- **Task item**
The answer consists of one number: how many lines of the data below include the string "agent".
Task inputs START
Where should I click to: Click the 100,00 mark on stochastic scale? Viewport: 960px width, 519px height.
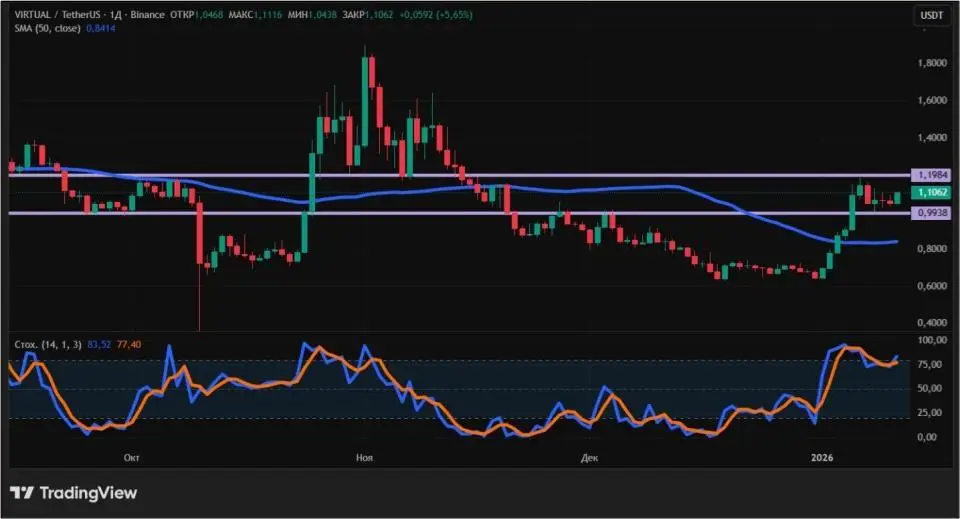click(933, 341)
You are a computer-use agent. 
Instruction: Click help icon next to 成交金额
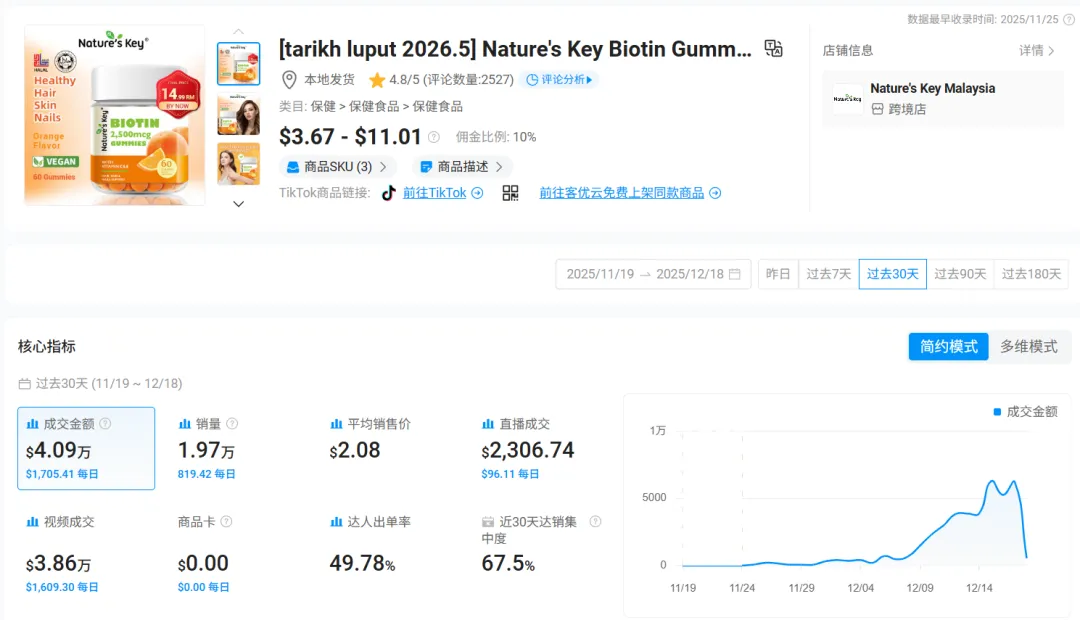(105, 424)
Task inputs END
Task inputs START
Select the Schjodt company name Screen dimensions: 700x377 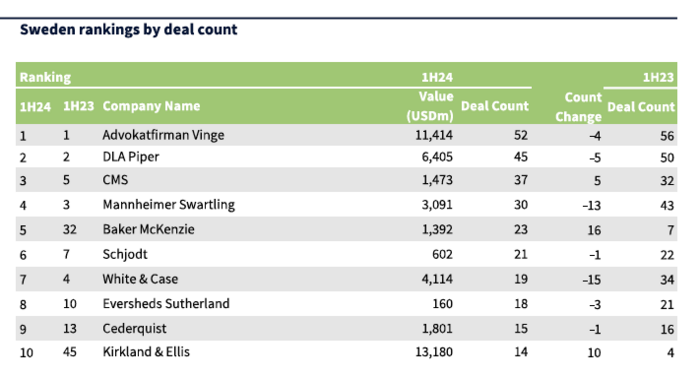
Task inputs END
Task inputs START
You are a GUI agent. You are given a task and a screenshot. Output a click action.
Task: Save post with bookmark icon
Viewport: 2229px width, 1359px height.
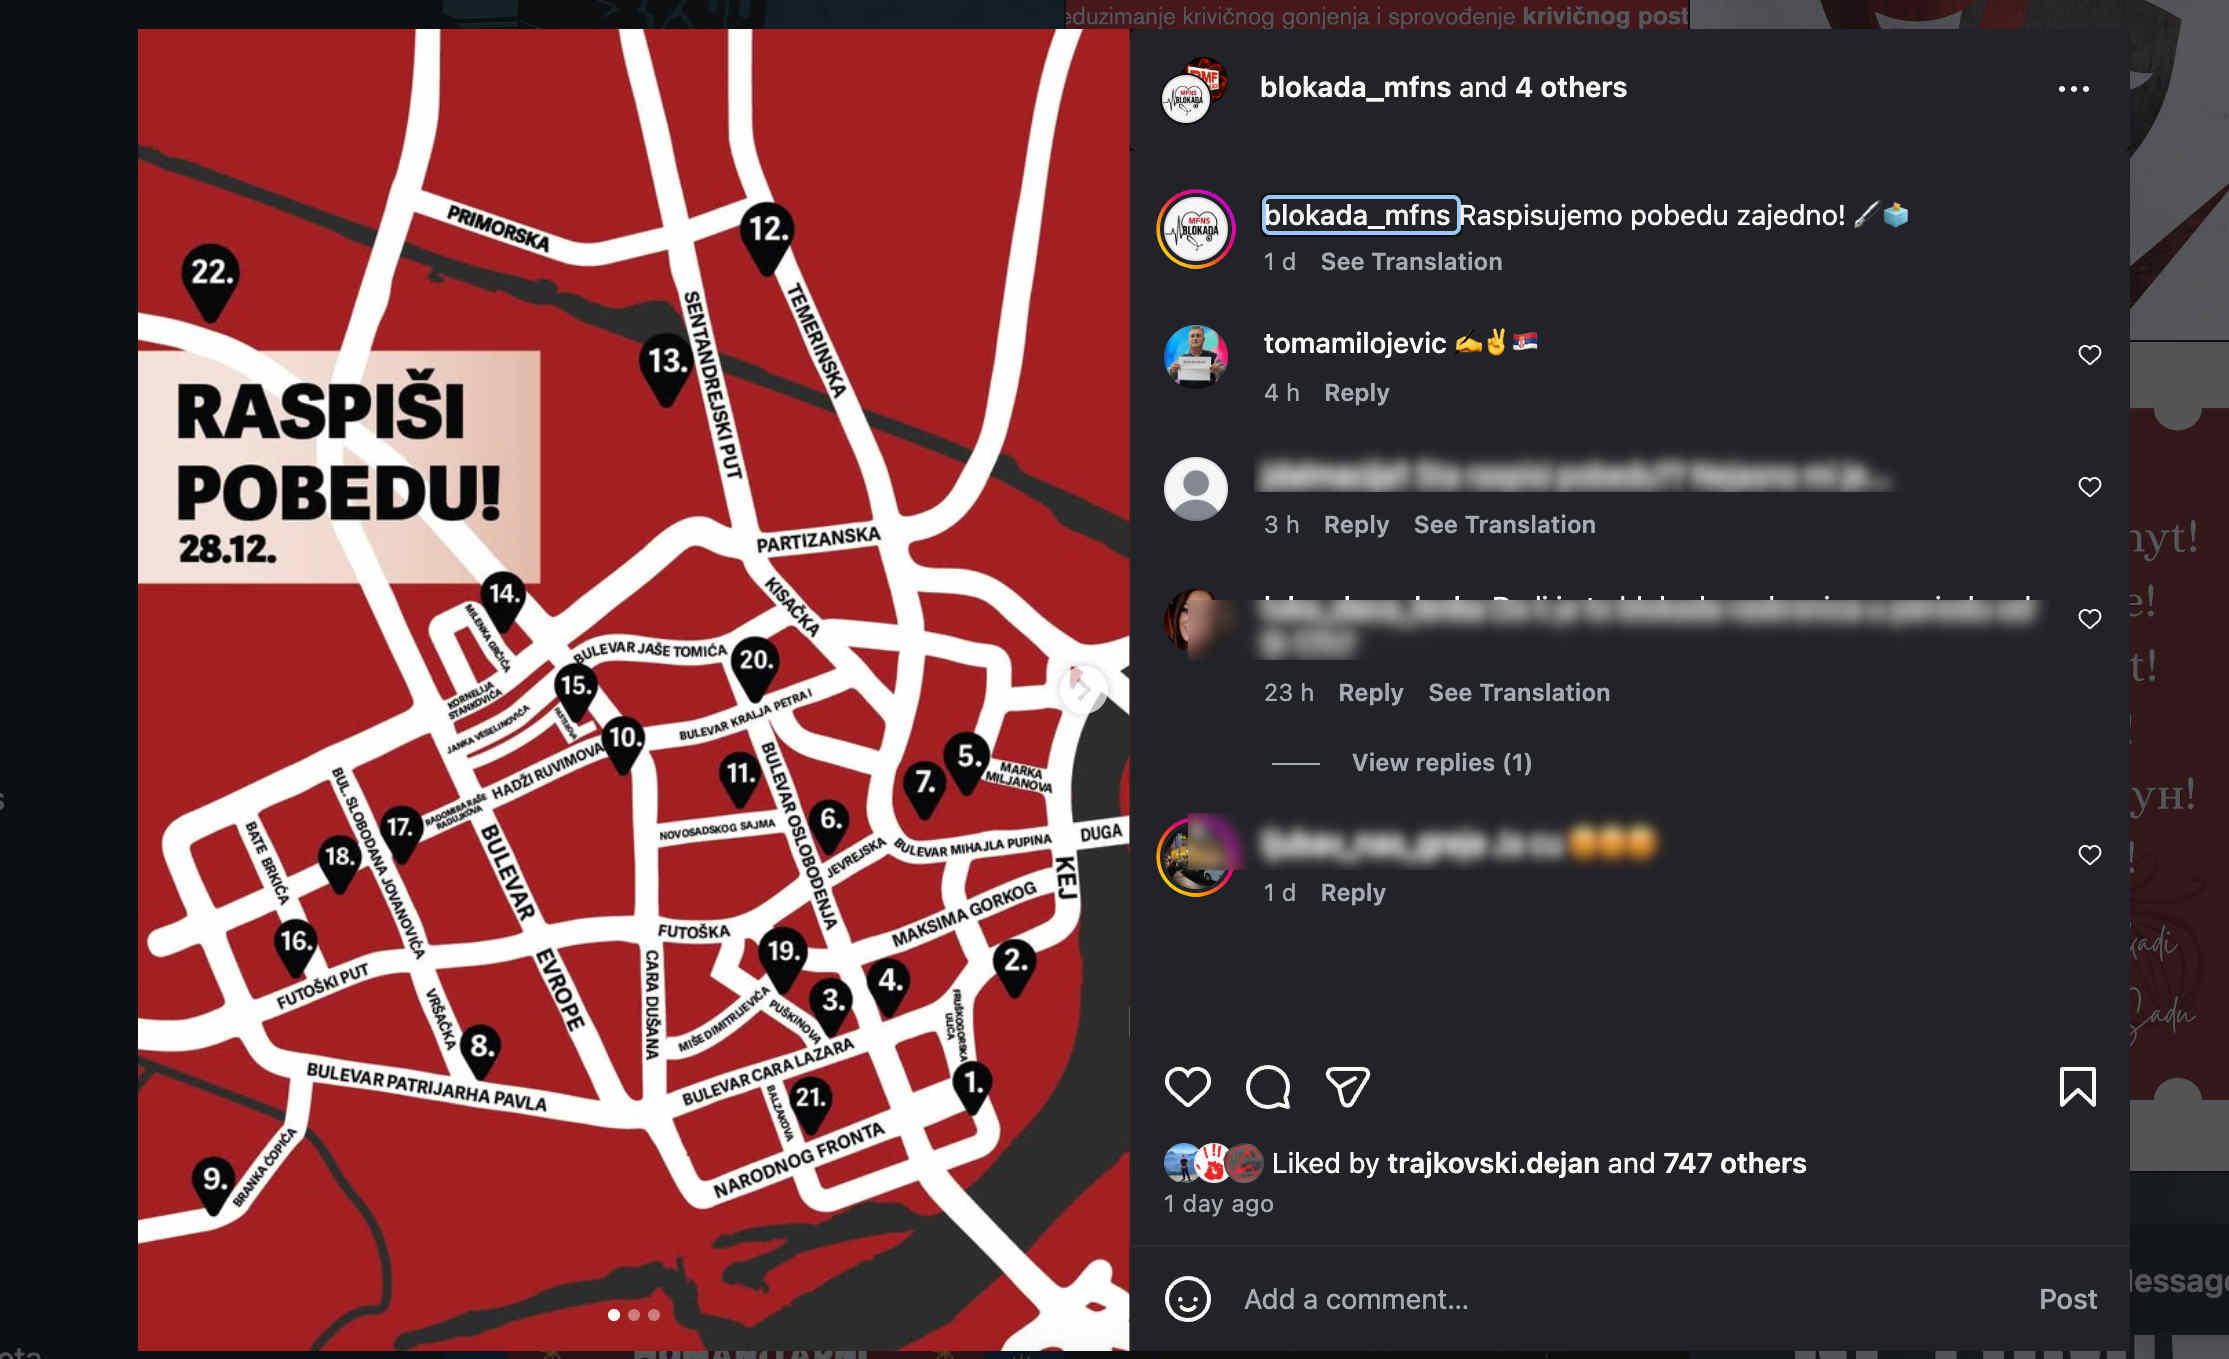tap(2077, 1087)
Task inputs END
- **Answer for the task**
2